Hi everyone.
Do you think of your writing
as a hobby or a job? This is a question I have wrestled with a lot over the
course of my writing life, although probably if I’d spent less time pondering
which category to fit writing into and more time actually doing it, I might not
need to be posing the question in the first place.
It’s taken me quite a long time to realise this, but I do seem to be someone who functions better when I have
“compartments” for different areas of my life and I have recently
“re-compartmentalised” (if there is such a word) my writing back into being a hobby again which is where it first started.
I need to compartmentalise my life |
There were three reasons for
this. First of all, I turned 60 last January and had a great desire to “retire”
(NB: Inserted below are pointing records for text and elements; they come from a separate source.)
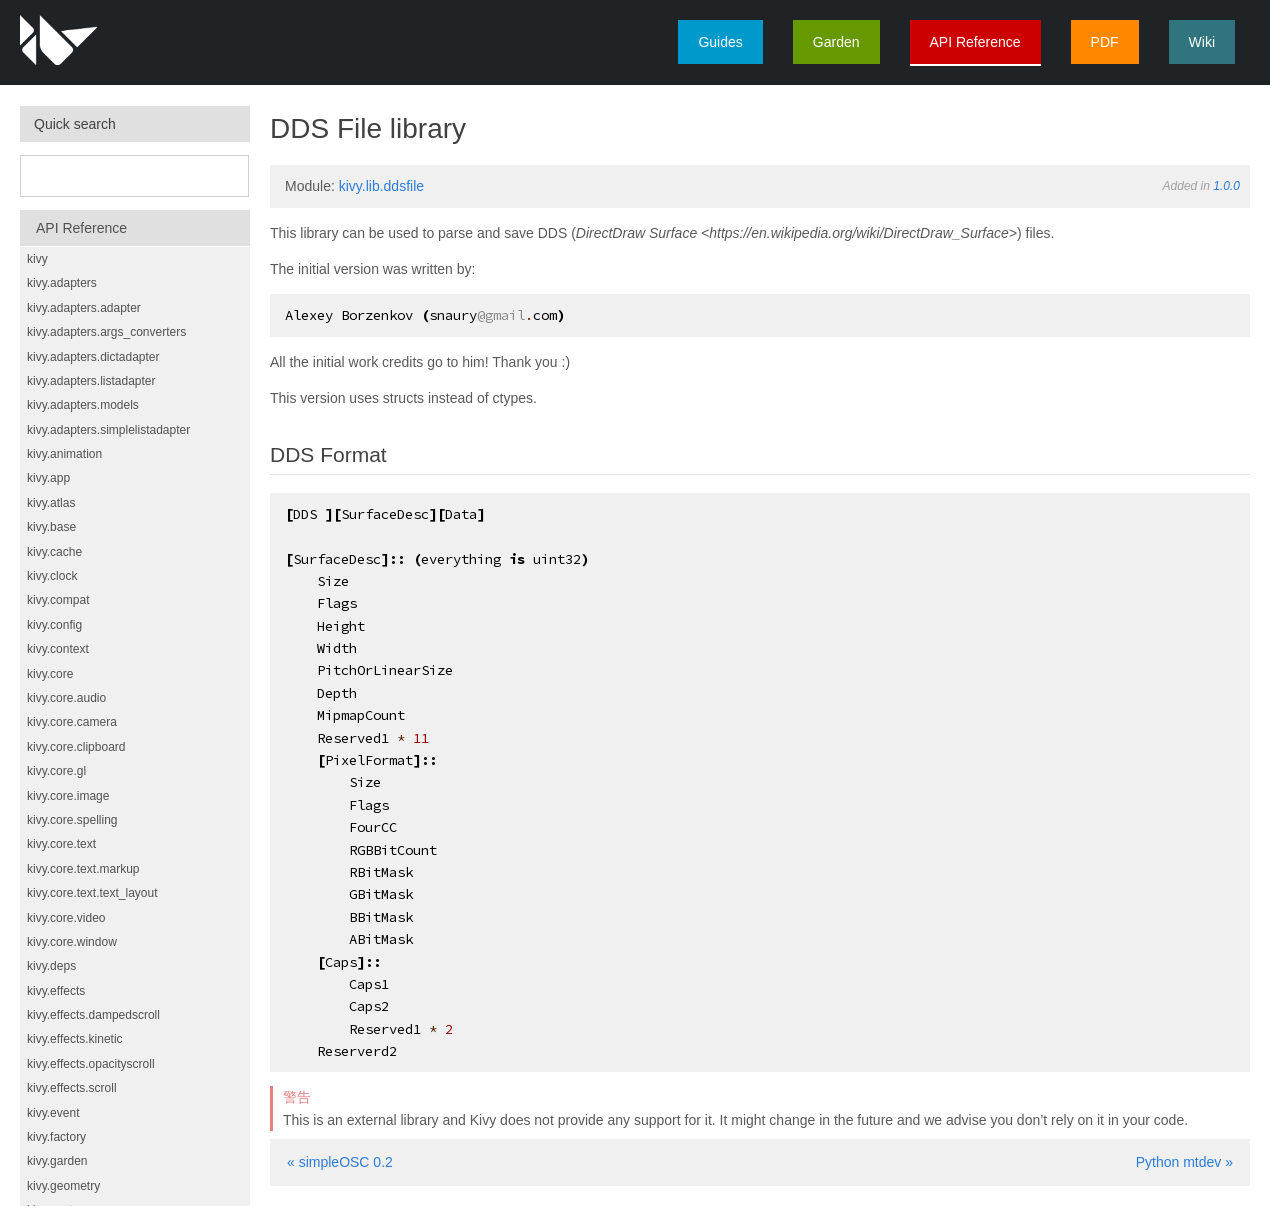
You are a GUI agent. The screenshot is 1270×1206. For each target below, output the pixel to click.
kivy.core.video (66, 918)
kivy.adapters (62, 283)
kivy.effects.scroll (72, 1088)
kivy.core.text (61, 844)
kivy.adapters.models (83, 405)
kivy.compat (58, 600)
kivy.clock (52, 576)
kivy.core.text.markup (83, 869)
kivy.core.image (68, 796)
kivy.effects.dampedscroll (93, 1015)
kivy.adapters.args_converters (106, 332)
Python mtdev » (1184, 1162)
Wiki (1202, 42)
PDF (1105, 42)
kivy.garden (57, 1161)
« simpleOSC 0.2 (340, 1162)
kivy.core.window (72, 942)
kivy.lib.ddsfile (381, 186)
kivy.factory (56, 1137)
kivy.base (51, 527)
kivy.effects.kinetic (75, 1039)
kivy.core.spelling (72, 820)
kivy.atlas (51, 503)
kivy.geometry (63, 1186)
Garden (836, 42)
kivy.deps (51, 966)
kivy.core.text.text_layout (92, 893)
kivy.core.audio (66, 698)
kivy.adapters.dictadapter (93, 357)
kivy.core (50, 674)
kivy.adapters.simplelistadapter (108, 430)
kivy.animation (64, 454)
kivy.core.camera (72, 722)
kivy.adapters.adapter (84, 308)
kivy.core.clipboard (76, 747)
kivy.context (58, 649)
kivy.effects (56, 991)
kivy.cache (54, 552)
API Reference (975, 42)
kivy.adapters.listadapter (91, 381)
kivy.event (53, 1113)
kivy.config (54, 625)
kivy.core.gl (56, 771)
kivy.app (48, 478)
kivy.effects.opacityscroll (91, 1064)
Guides (720, 42)
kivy (37, 259)
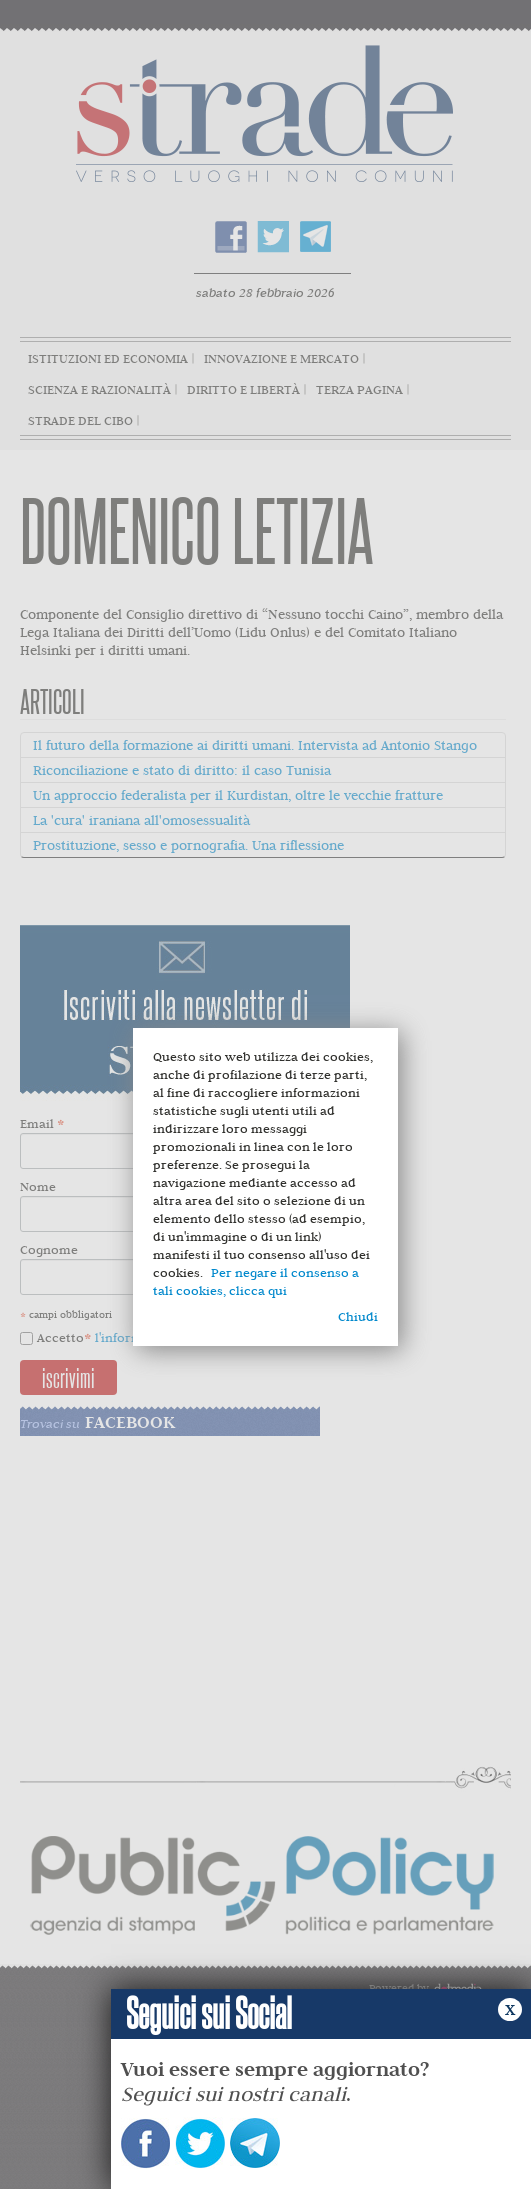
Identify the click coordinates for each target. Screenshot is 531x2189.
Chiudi (358, 1316)
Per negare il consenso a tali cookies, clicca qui (256, 1281)
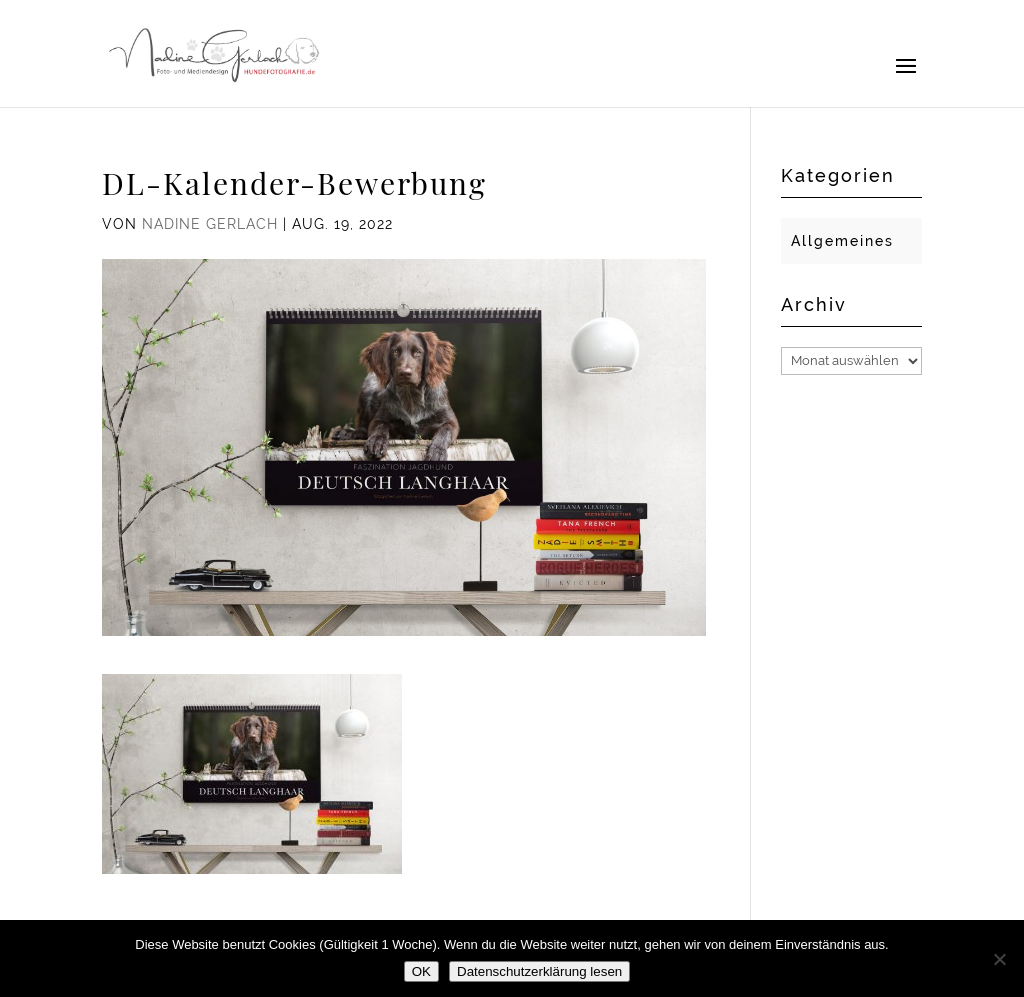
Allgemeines (842, 241)
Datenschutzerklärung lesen (539, 971)
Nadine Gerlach (210, 224)
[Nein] (999, 959)
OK (421, 971)
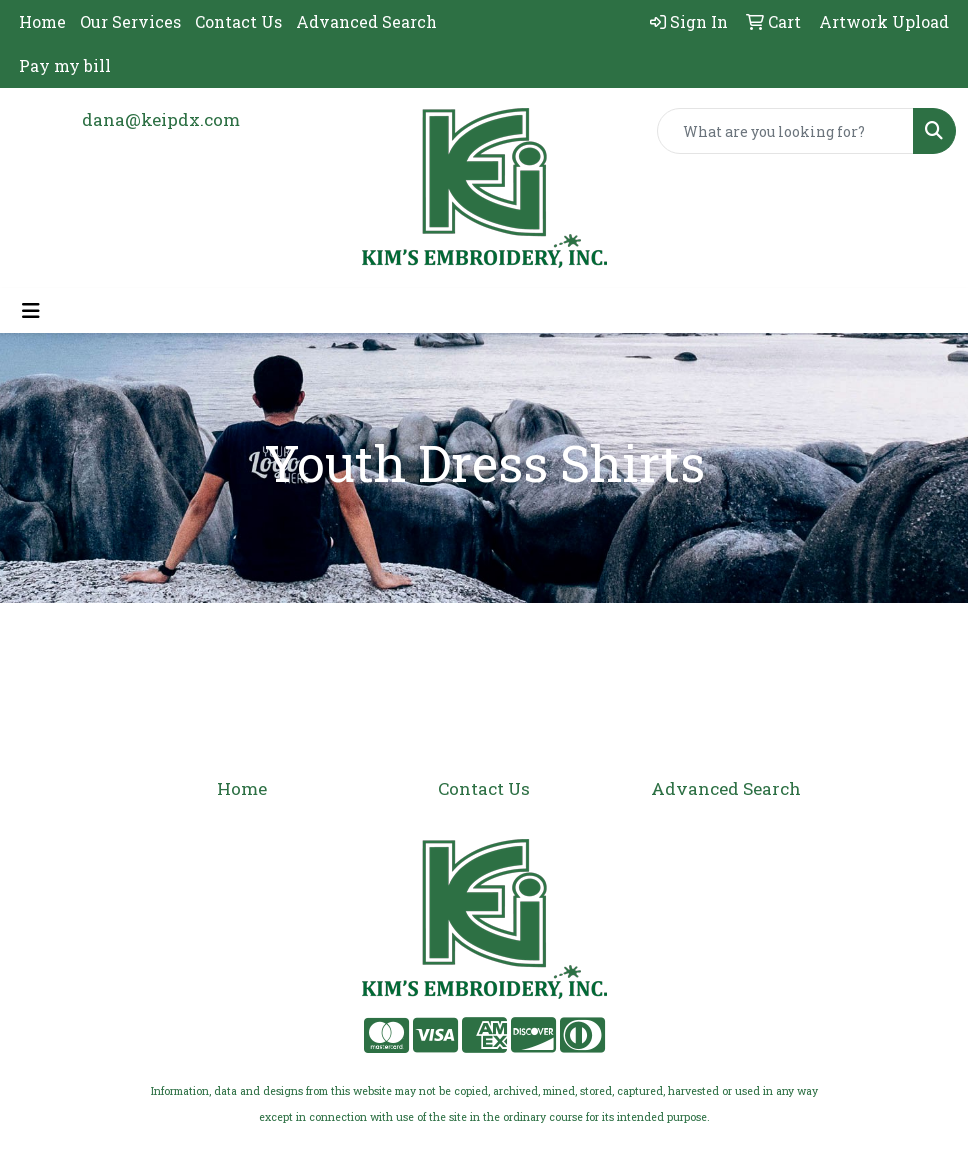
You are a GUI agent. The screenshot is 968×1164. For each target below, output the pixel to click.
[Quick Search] (785, 131)
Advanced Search (366, 21)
from something. Although I officially retired from teaching and received a
small occupational pension on the day before my 60th birthday, I actually
stopped teaching about thirty years ago, so that didn’t really seem to count. I
had no desire to retire from my career as a creative designer as I only started
that about four years ago and am still determined to make a success of what will
probably be my final career, so that didn’t seem like an option either.
So that just left writing and
crafting to choose from and this brings me to the second reason. Both of those activities had begun as hobbies but for all sorts of reasons, had become my
job. I was happy with that decision most of the time but one big disadvantage
of doing something you used to do for pleasure and are now doing to try and earn
money, is that it can easily take all the pleasure out of it. Also, when most
of your hobbies have become your job, as had happened with me, there isn’t a
lot of enjoyable stuff left to do on your days off!
It took me a while to make
the decision but at the beginning of April, I announced to myself, and anyone
else who would listen, that I was now officially “retired” from writing and
crafting and was concentrating solely on my (relatively) new career as a
designer. In order to cement the decision, as I felt I could hardly throw
myself a retirement party or present myself with a gold watch, I adjusted my
Facebook bio, put Post-It-Notes into my account ledgers for writing and crafting
to say that they were now officially closed, and moved everything off my desk that
was writing or crafting related.
I could hardly present myself with a gold watch |
I also told myself, that rather like a footballer or cricketer who hangs up their boots at the age of
33 and then gets a very unexpected call to play for England when they are 35, I could come out of retirement at any time I liked, especially if
someone suddenly offered me a lucrative publishing deal!
Although that may all sound
rather bizarre (and possible a little bit OCD) it did help, and for the last three
months or so, I have taken to retirement like a rather arthritic duck to water. What
is interesting however, at least to me, is how much more productive I've been
as a writer and, just as importantly, how much more I have enjoyed writing,
since making that decision.
In her excellent book Stop Worrying; Start Writing (which I
hope to review on this blog shortly), Sarah Painter talks about some of the
mind games she plays to help get her writing work done. One of them is thinking
of writing as “fun” and telling herself that she is fortunate to “get” to write
every day, rather than thinking she “must” do it.
Sarah believes, as I do, that
when you first start out as a writer, it’s important to think of writing as
“work” and not just a hobby. However, as time goes on, (25 years in my case),
writing, like any other job, can become such a drudge and a pressure that you
get to the point, as I think I probably had, that you will do almost anything to
avoid doing it.
So if you are getting to the
stage where writing is becoming a bit like digging a never-ending ditch or giving
birth without painkillers, maybe it's time to rethink your categories. After all, if it worked for Superman, it could work for you!
If it worked for Superman it could work for you |
STOP PRESS: September 2019. It's back to being a job again!